Pero es posible dominarla con la ayuda de Dios.” (Fratelli tutti, 166).

“La familia es el ámbito de la socialización primaria, porque es el primer lugar donde se aprende a
colocarse frente al otro, a escuchar, a compartir, a soportar, a respetar, a ayudar, a convivir. La
tarea educativa tiene que despertar el sentimiento del mundo y de la sociedad como hogar, es una
educación para saber «habitar», más allá de los límites de la propia casa. En el contexto familiar se
enseña a recuperar la vecindad, el cuidado, el saludo. Allí se rompe el primer cerco del mortal
egoísmo para reconocer que vivimos junto a otros, con otros, que son dignos de nuestra atención,
de nuestra amabilidad, de nuestro afecto. No hay lazo social sin esta primera dimensión cotidiana,
casi microscópica: el estar juntos en la vecindad, cruzándonos en distintos momentos del día,
preocupándonos por lo que a todos nos afecta, socorriéndonos mutuamente en las pequeñas cosas
cotidianas. La familia tiene que inventar todos los días nuevas formas de promover el
reconocimiento mutuo.” (Amoris laetitia, 276).

“Las bienaventuranzas de ninguna manera son algo liviano o superficial; al contrario, ya que solo
podemos vivirlas si el Espíritu Santo nos invade con toda su potencia y nos libera de la debilidad del
egoísmo, de la comodidad, del orgullo.” (Gaudete et exsultate, 65).

“La misericordia suscita alegría porque el corazón se abre a la esperanza de una vida nueva. La


alegría del perdón es difícil de expresar, pero se trasparenta en nosotros cada vez que la
experimentamos. En su origen está el amor con el cual Dios viene a nuestro encuentro, rompiendo
el círculo del egoísmo que nos envuelve, para hacernos también a nosotros instrumentos de
misericordia.” (Misericordia et misera, 3).

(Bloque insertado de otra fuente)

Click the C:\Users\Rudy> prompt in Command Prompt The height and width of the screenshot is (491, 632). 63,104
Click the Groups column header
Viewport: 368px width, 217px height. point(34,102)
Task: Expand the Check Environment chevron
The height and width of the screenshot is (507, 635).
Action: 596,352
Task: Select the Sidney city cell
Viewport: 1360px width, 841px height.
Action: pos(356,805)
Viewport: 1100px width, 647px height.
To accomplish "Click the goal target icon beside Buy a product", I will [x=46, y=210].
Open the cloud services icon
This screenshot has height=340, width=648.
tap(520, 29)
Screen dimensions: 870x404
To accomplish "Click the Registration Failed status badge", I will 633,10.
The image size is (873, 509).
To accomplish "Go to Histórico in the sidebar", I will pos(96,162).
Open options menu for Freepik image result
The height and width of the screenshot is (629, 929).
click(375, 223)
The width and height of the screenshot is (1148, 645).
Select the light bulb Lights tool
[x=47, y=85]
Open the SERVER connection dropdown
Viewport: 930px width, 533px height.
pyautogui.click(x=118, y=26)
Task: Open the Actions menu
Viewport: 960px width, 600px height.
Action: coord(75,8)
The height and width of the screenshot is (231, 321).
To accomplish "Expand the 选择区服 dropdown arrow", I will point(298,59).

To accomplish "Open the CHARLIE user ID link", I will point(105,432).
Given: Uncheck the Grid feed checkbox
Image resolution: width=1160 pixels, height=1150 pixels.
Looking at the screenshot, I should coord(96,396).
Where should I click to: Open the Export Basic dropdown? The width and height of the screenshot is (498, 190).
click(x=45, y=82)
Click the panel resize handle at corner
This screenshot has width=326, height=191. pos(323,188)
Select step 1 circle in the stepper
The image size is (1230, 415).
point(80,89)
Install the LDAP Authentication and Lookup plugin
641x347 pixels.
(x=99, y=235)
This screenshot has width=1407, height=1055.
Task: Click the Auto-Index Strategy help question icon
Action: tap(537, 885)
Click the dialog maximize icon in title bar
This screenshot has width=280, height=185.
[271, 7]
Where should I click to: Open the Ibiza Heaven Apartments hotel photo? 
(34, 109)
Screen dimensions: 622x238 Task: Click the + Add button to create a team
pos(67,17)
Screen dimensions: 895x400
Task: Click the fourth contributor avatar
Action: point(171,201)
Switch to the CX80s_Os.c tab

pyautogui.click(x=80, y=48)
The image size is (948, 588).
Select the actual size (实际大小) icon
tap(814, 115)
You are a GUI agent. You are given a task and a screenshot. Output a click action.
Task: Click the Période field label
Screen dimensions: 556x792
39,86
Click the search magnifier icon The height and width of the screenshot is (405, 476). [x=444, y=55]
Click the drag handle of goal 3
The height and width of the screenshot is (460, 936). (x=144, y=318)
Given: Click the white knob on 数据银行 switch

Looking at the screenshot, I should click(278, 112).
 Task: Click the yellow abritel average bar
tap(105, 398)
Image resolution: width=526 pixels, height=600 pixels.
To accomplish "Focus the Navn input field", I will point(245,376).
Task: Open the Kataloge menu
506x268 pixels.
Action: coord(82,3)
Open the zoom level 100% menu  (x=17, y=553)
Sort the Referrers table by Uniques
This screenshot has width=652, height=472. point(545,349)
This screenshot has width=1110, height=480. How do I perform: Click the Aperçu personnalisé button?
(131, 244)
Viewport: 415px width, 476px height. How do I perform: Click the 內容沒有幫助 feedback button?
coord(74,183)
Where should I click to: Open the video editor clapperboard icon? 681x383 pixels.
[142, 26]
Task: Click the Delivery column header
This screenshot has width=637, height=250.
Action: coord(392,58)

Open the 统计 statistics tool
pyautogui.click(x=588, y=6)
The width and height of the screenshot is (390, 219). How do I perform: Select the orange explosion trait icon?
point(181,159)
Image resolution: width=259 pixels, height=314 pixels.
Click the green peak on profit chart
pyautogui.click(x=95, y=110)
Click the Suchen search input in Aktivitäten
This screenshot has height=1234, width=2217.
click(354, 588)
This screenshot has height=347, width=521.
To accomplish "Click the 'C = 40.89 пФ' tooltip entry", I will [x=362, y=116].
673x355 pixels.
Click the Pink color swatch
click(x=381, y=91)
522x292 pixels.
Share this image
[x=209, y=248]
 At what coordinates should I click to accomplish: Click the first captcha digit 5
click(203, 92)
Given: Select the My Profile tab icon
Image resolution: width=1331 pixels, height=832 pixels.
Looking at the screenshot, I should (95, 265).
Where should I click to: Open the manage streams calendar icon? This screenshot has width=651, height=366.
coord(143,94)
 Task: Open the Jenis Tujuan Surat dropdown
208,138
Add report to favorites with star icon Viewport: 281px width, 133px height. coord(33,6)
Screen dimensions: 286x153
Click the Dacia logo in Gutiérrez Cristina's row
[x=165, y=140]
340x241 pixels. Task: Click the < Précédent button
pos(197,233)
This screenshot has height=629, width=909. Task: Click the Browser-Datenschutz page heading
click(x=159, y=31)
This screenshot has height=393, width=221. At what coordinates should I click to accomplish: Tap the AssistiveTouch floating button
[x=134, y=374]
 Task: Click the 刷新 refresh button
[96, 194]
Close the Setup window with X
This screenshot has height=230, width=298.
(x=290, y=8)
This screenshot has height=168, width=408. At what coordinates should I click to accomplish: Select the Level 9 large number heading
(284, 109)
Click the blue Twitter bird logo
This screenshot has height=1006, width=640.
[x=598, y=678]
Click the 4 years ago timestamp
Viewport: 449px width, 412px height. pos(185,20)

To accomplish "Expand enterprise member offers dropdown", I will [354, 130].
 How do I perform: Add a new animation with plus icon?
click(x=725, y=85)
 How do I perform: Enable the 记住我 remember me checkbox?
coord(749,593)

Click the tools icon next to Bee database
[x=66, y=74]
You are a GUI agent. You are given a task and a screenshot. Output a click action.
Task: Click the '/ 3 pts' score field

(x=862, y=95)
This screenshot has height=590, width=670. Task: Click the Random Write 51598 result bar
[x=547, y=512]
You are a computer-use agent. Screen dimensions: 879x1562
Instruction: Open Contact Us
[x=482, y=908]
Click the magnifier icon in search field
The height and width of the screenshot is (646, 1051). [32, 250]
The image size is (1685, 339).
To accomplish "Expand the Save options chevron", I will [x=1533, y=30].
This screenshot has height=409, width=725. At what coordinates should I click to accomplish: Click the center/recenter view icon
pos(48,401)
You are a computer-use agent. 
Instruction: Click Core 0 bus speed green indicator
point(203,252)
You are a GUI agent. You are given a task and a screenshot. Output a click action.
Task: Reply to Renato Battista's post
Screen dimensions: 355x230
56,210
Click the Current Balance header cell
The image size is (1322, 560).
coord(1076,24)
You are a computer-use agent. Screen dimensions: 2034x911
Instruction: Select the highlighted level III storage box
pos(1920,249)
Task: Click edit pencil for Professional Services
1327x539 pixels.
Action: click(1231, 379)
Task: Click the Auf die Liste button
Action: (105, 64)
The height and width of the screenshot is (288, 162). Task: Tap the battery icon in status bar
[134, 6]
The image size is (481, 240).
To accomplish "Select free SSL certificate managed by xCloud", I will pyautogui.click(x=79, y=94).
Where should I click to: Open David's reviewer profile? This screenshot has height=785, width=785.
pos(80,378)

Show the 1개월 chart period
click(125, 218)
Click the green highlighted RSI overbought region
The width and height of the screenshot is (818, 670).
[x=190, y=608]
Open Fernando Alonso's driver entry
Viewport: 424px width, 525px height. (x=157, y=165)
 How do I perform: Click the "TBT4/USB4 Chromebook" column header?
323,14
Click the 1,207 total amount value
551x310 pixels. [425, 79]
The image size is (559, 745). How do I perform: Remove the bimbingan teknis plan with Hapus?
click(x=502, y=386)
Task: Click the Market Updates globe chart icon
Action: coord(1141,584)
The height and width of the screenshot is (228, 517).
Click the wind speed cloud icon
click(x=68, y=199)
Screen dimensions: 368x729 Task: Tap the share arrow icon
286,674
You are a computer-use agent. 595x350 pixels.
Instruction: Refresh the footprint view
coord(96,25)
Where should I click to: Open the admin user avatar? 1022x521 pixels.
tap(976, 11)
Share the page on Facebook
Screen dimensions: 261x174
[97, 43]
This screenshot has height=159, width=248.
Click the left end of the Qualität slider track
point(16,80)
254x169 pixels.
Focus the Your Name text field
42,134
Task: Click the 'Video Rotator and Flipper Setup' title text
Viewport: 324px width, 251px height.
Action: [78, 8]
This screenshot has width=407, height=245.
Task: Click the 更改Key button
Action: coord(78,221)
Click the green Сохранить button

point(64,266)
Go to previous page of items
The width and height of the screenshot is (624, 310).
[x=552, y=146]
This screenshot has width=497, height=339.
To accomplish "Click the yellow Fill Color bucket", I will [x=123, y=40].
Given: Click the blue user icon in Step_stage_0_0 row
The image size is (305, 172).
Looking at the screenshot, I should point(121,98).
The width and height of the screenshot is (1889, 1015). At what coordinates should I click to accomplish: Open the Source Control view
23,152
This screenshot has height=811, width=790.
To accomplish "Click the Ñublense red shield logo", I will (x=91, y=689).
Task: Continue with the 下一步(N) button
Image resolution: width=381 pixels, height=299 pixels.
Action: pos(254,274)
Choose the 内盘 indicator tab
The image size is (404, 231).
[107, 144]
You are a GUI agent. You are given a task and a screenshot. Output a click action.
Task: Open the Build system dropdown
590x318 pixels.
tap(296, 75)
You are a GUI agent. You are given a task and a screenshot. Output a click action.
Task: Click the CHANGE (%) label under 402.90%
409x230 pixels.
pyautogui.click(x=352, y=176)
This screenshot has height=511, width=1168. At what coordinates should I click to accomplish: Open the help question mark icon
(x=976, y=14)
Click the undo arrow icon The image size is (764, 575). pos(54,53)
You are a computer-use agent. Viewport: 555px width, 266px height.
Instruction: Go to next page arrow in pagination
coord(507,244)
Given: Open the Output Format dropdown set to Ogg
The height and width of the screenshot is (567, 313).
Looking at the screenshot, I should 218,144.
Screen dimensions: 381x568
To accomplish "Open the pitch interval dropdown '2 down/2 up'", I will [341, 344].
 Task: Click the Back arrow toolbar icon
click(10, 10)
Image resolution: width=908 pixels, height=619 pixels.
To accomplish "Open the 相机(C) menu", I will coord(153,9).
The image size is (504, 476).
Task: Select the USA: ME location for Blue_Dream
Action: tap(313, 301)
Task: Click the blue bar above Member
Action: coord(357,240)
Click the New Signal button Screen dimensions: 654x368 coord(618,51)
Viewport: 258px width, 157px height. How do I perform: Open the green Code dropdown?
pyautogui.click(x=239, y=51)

“Siento una enorme gratitud por la tarea de todos los que trabajan en la Iglesia. No quiero
detenerme ahora a exponer las actividades de los diversos agentes pastorales, desde los obispos
hasta el más sencillo y desconocido de los servicios eclesiales. Me gustaría más bien reflexionar
acerca de los desafíos que todos ellos enfrentan en medio de la actual cultura globalizada. Pero
tengo que decir, en primer lugar y como deber de justicia, que el aporte de la Iglesia en el mundo
actual es enorme. Nuestro dolor y nuestra vergüenza por los pecados de algunos miembros de la
Iglesia, y por los propios, no deben hacer olvidar cuántos cristianos dan la vida por amor: ayudan a
tanta gente a curarse o a morir en paz en precarios hospitales, o acompañan personas esclavizadas
por diversas adicciones en los lugares más pobres de la tierra, o se desgastan en la educación de
niños y jóvenes, o cuidan ancianos abandonados por todos, o tratan de comunicar valores en
ambientes hostiles, o se entregan de muchas otras maneras que muestran ese inmenso amor a la
humanidad que nos ha inspirado el Dios hecho hombre. Agradezco el hermoso ejemplo que me dan
tantos cristianos que ofrecen su vida y su tiempo con alegría. Ese testimonio me hace mucho bien y
me sostiene en mi propio deseo de superar el egoísmo para entregarme más.” (Evangelii gaudium,
76).

“Dos amores fundaron dos ciudades: el amor de sí mismo hasta el desprecio de Dios, la terrena; y el
amor de Dios hasta el desprecio de sí, la celestial.” (San Agustín, La ciudad de Dios, XIV,28).

“Una religión que promueve la auto-transcendencia hasta el punto, no de la simple justicia, sino del
amor que se sacrifica a sí mismo, tendrá una función redentora en la sociedad humana.” (B.
Lonergan, Método en Teología, pág. 60).